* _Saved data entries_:
##########

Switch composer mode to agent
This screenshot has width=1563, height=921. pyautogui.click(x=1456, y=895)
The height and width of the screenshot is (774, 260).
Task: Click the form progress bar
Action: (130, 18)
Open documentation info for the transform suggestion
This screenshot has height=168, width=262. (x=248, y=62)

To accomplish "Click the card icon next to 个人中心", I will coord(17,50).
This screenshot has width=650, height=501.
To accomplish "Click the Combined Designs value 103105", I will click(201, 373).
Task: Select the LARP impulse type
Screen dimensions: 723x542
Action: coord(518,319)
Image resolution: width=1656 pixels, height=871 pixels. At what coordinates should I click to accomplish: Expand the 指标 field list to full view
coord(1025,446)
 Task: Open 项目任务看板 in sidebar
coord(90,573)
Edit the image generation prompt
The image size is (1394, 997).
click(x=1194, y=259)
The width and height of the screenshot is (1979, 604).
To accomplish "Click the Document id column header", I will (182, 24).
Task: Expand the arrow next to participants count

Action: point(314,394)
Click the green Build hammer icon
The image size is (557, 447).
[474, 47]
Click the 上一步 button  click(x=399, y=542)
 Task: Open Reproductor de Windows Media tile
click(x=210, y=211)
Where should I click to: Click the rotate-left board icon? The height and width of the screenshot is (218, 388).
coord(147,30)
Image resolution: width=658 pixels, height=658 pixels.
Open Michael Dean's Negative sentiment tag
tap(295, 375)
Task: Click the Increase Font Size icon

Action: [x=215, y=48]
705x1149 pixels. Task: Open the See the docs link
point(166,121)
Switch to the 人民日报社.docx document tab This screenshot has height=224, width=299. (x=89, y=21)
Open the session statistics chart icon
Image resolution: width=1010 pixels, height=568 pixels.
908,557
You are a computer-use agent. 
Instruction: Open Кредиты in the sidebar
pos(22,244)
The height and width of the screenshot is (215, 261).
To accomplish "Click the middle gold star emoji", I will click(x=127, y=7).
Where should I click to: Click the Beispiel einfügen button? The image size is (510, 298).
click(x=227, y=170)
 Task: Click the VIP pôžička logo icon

##########

* _CHALLENGE_: Rescale the stretch of the listing from the line containing "705x1149 pixels. Task: Open" through the end of the listing by writing out all of those lines again, requests included, with every coordinate in the answers multiplied by 0.65 and rounded to a whole number, halves rounded up. Give only those lines.

* _THE SOLUTION_:
705x1149 pixels. Task: Open the See the docs link
point(108,79)
Switch to the 人民日报社.docx document tab This screenshot has height=224, width=299. (x=58, y=14)
Open the session statistics chart icon
Image resolution: width=1010 pixels, height=568 pixels.
590,362
You are a computer-use agent. 
Instruction: Open Кредиты in the sidebar
pos(14,159)
The height and width of the screenshot is (215, 261).
To accomplish "Click the middle gold star emoji", I will click(x=83, y=5).
Where should I click to: Click the Beispiel einfügen button? The image size is (510, 298).
click(x=148, y=111)
 Task: Click the VIP pôžička logo icon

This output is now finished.